おにぎり
部屋に戻ると、御膳には料理が並んでいる。
どれもこれも素晴らしい。
丁度サクラが戻ってくるタイミングで旅館の女将が料理の説明を始める。
初めて見る料理にサクラも咲も興奮がおさまらないようだ。
ーサクラと咲の為に一番グレードの高い料理と部屋を用意したんだぞ。
どうだ!見たか!これが日本だ。
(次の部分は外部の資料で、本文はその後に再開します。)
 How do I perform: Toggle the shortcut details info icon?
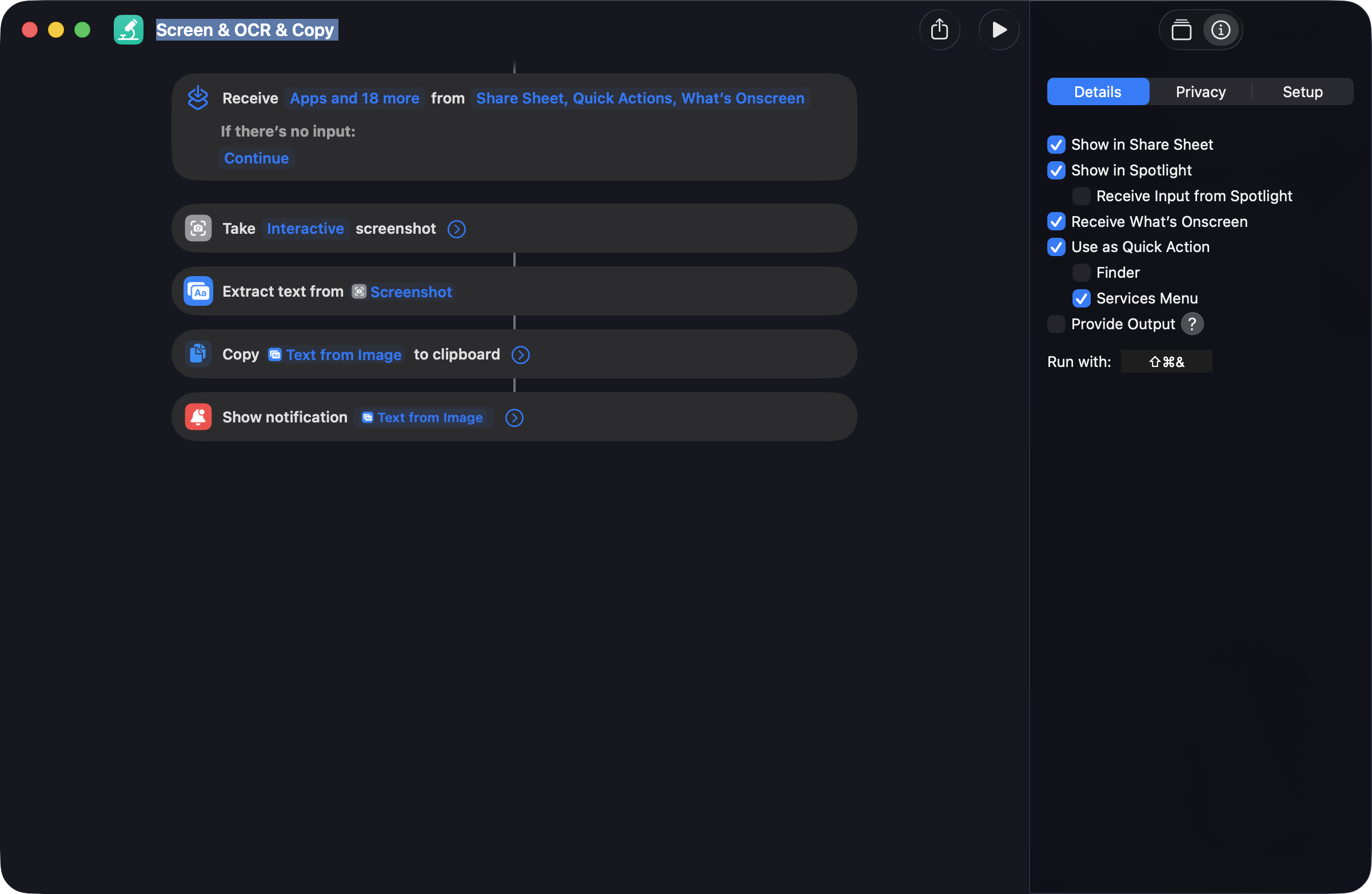tap(1221, 29)
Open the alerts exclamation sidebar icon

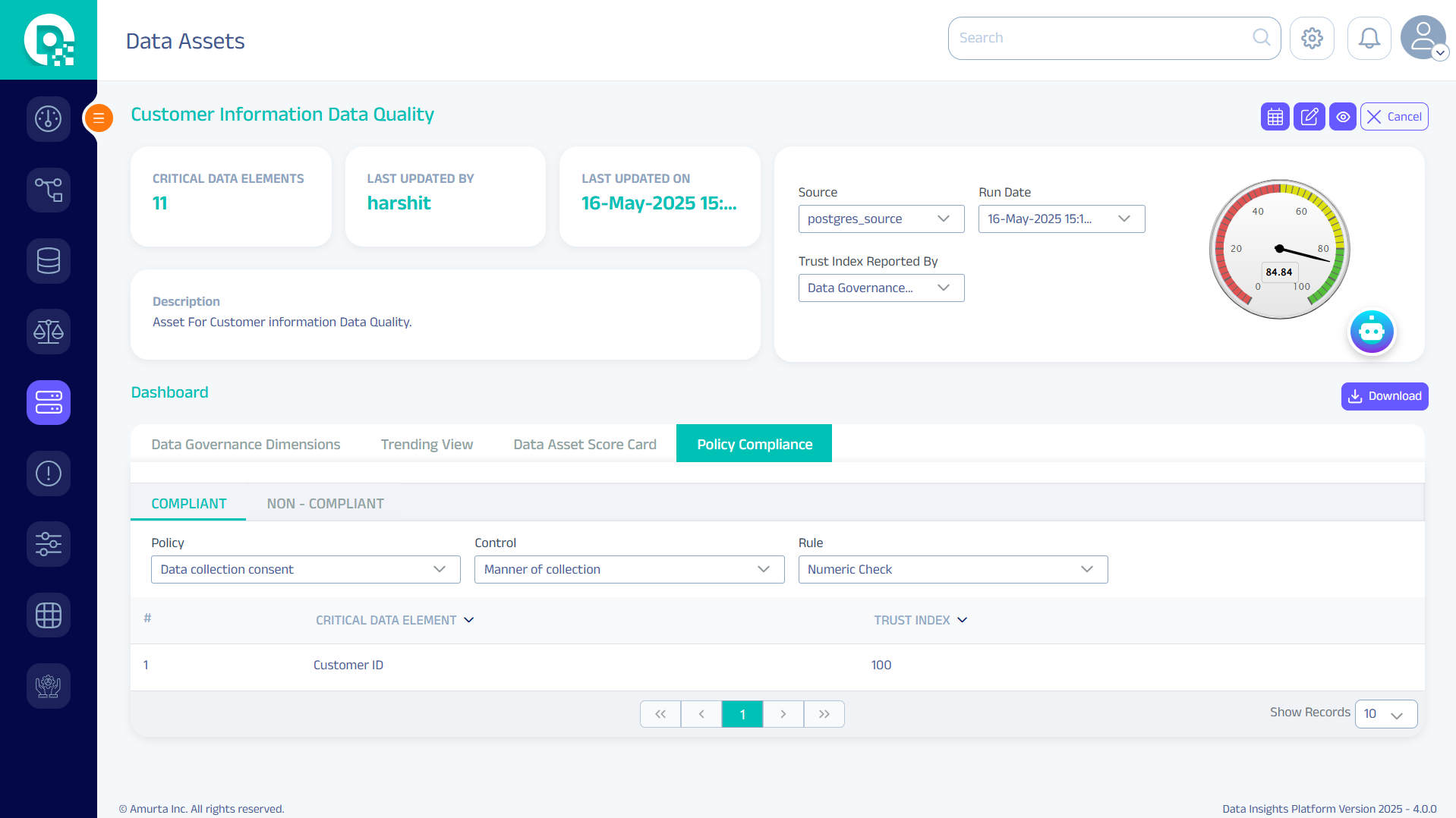[x=49, y=473]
ー
したやったりという表情でイタズラっぽく2人を見る。
「2人とも、料理はどんどん来るから好きなものから食べてね。」
サクラも咲も料理にがっつく。
可愛いんだ。これがまた。
何枚も写真を撮らせて貰った。
初めての味に驚き、舌鼓を打ち、それから苦手なものにびっくりし、楽しい食事がスタートした。
御膳には、お酒を飲む人の為の料理みたいなものも並ぶものだから、まだ味覚が未熟な2人が食べれないのは当然だ。
舟盛りに伊勢海老や魚の頭が乗っているのを怖がりながらも触ってみたり、アワビを観察してみたり、まだまだ子供みたいな反応に心が和んだ。
大きな海老フライを追加注文すると、サクラも咲も結局これが一番気に入っていたようだった。
僕は、2人の大喜びする顔をツマミにしながら、大人っぽくお酒を嗜んだ。
お酒の味はまだ早いけど、2人を養い教育し研究成果も実った僕は、すっごく大人になった気分になってしまって、お酒を楽しみたくなったんだ。
シメには、おひつに入ったご飯が並べられた。
僕は洗面所でよく手を洗い、旅館に行く途中寄ったコンビニで買った鮭フレークでおにぎりを握った。
ポンポンと手の中で結ばれるおにぎりを2人は大喜びで見つめている。
海苔を巻いてサクラと咲に渡すと、美味しそうに食べていた。
窓を開けると、雲が月を霞で隠すように広がっていてとても風流だった。